On Wednesday, Gloat, a talent marketplace that helps employees find internal work opportunities, announced it closed on a $57 million Series C led by Accel. The round brings the six-year-old company’s total funding raised to $92 million, and comes at a rather interesting time for the future of work.
“As companies are adapting their workforce to be more flexible and take advantage of remote workers, new tools are needed to optimise productivity and ensure equality of opportunities,” Philippe Botteri, a partner at Accel, said in a statement provided to Built In. “The Accel team is looking forward to partnering with Gloat on the next stage of its journey, bringing this fundamentally new way of developing talent and managing work to every global enterprise.”
Gloat’s story begins around 2008, when the small tech company that co-founder and CEO Ben Reuveni was working for at the time got acquired by IBM. As an IBM employee, he says he began to notice the “silos” in the organization.
“I saw the lack of visibility for me as an employee to see how I can navigate my career within the company,” Reuveni told Built In. “I had two options — to explore outside of the company, or to explore internally. What is interesting is that exploring outside of the company was much easier for me than exploring internally.”
Gloat aims to help solve that problem by providing a place where a company’s employees and managers can connect with each other. Using AI, the platform automatically creates a career path for a given employee within the organization, and then shows opportunities within their company that can help them reach their goals. This can be open full-time positions, part-time projects, mentoring and shadowing opportunities — “everything that relates to career movement within a company,” says Reuveni.
Today, major brands like Unilever, Nestlé and MetLife use Gloat. In just the last year, the company’s customer base has grown 4x, and its ARR grew 5x. Reuveni says much of this success can be attributed to the pandemic, which has forced nearly every company to be more resourceful and agile. These days, a small company can blow up and a large company can tank seemingly overnight, so they need to be ready to tap into their team’s talent more efficiently.

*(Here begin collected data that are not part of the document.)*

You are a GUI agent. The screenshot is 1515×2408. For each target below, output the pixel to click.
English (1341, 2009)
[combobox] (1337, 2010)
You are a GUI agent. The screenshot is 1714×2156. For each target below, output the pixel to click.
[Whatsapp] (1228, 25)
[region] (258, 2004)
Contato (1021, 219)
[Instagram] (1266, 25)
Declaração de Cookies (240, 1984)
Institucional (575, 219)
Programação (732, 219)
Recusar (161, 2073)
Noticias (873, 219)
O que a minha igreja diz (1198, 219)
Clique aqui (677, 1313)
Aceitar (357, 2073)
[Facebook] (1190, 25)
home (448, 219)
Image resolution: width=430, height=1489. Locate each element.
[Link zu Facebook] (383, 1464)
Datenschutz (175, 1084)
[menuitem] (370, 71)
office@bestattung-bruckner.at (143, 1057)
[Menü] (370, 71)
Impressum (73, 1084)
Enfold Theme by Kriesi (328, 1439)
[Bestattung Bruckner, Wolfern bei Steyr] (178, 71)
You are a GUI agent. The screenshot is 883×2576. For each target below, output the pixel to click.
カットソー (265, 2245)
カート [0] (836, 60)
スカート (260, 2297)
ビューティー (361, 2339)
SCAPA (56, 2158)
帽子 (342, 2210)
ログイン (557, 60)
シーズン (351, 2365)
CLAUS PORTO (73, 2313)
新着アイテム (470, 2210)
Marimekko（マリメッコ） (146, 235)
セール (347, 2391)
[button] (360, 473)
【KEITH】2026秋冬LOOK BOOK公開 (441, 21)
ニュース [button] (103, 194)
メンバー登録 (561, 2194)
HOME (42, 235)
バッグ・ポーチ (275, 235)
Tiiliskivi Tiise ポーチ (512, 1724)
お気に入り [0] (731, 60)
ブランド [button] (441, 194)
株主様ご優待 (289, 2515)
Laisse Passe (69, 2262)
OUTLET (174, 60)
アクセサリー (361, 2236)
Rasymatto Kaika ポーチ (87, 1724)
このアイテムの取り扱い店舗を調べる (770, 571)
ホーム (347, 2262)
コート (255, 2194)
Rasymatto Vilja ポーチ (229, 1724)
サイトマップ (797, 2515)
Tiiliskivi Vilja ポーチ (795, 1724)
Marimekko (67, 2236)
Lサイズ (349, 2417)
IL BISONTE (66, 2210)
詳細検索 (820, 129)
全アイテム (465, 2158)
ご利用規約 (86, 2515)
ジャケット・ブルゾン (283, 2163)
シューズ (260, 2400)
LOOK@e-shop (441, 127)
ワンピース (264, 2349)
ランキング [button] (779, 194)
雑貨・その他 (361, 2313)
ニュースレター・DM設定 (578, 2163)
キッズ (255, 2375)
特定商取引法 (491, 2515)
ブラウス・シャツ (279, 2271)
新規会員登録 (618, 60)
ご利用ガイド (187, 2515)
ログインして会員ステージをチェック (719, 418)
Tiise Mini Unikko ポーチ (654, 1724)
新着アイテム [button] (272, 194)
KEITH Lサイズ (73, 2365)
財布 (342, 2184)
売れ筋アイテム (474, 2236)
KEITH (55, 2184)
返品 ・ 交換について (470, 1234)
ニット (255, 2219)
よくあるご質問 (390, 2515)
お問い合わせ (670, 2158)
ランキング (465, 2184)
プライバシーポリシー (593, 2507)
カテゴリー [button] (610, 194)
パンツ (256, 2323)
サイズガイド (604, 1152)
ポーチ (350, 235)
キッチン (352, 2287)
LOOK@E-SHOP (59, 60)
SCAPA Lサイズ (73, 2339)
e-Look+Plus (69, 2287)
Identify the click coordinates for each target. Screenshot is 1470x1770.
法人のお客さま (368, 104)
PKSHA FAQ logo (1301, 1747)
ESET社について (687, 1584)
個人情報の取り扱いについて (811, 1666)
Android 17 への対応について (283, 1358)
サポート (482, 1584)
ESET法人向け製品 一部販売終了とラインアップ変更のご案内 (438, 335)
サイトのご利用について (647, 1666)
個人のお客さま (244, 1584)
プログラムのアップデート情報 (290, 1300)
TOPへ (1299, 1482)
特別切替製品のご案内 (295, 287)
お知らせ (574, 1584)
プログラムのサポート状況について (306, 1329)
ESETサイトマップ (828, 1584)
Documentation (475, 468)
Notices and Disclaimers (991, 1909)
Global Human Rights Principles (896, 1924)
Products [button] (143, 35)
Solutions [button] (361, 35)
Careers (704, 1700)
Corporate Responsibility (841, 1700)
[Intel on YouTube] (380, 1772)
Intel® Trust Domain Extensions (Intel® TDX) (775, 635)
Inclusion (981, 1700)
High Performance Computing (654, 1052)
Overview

For example, Reuveni says that, during the height of the pandemic, certain departments in Unilever were underworked while other departments were completely swamped. So, the company used Gloat to reallocate some of its underutilized staff over to the overworked side to help complete projects. In the end, Unilever resourced more than 4,000 business projects thanks to Gloat, including the launch of a new ice cream product and about a dozen new hygiene products to meet surging demand.
Looking ahead, Reuveni predicts that the need for tech like Gloat’s will continue to be a critical component of companies’ internal recruitment efforts. Although we appear to be coming out of the worst of the pandemic, the last 15 months will certainly have a lasting effect on how businesses operate. For instance, many large companies have shifted to a permanent “hybrid” model in which employees are only expected to work at the office a few days out of the week, completely changing what the “work environment” will look like.
“In the past, if you wanted to find your next career opportunity within the company, 95 percent of the time you were able to do that because you met someone in the hallway or at the elevator,” Reuveni said. “Now, even that you don’t have. When everything is hybrid, you need to strengthen that connection somehow. You need some technology to navigate that.”
To keep up with this growing need, Reuveni says Gloat will use this fresh funding to further invest in its product and R&D efforts, as well as grow its sales and customer success teams. In the next year he says the company’s global headcount will likely double, which means it will double its NYC office as well.